Vascular Dementia is the second-most common type of dementia after Alzheimer’s disease and the researchers decided to see if probiotics could make any inroads. Vascular Dementia (VaD) occurs when, due to a blocked or diseased vascular system, the cerebral blood supply is lessened, causing a decline in memory and cognitive function, according to a study conducted by a collaboration of Chinese universities.
The researchers say that a couple mechanisms that could cause VaD are oxidative stress and apoptosis. We know that there is a connection between the gut and the brain and that probiotics can heal and promote health in the gut. Studies have shown that factors in the brain can affect the gut, but studies are lacking showing how the gut affects the brain.
The study looked at the probiotic Clostridium butyricum, due to its gut-regulating properties.

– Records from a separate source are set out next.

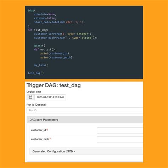The image size is (168, 168).
Task: Select the schedule=None code line
Action: coord(45,14)
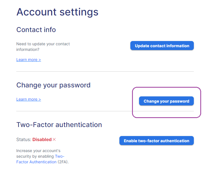Click the 'Status:' label text
Screen dimensions: 209x172
pyautogui.click(x=24, y=139)
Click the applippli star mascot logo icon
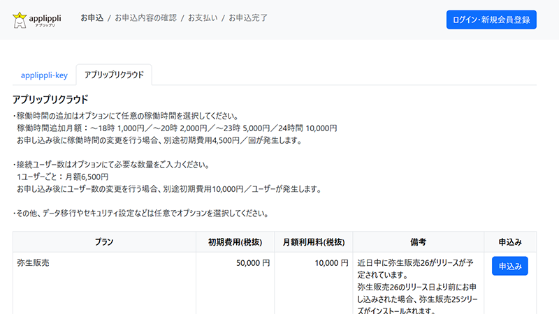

Groups of mice were studied using the Morris Water Maze that helps test cognitive function and following a slew of other tests, the study indicated a neuroprotective effect in mice model of VaD with concomitant improvement of motor functions.
This study is groundbreaking because it is the first time that VaD has been associated with the gut microbiota. The study showed that the probiotic could increase cognitive function associated with VaD through the gut-brain axis.
The study shows promise for the probiotic Clostridium butyricum in human patients with Vascular Dementia, but further studies will have to be conducted as this study was conducted using only mice.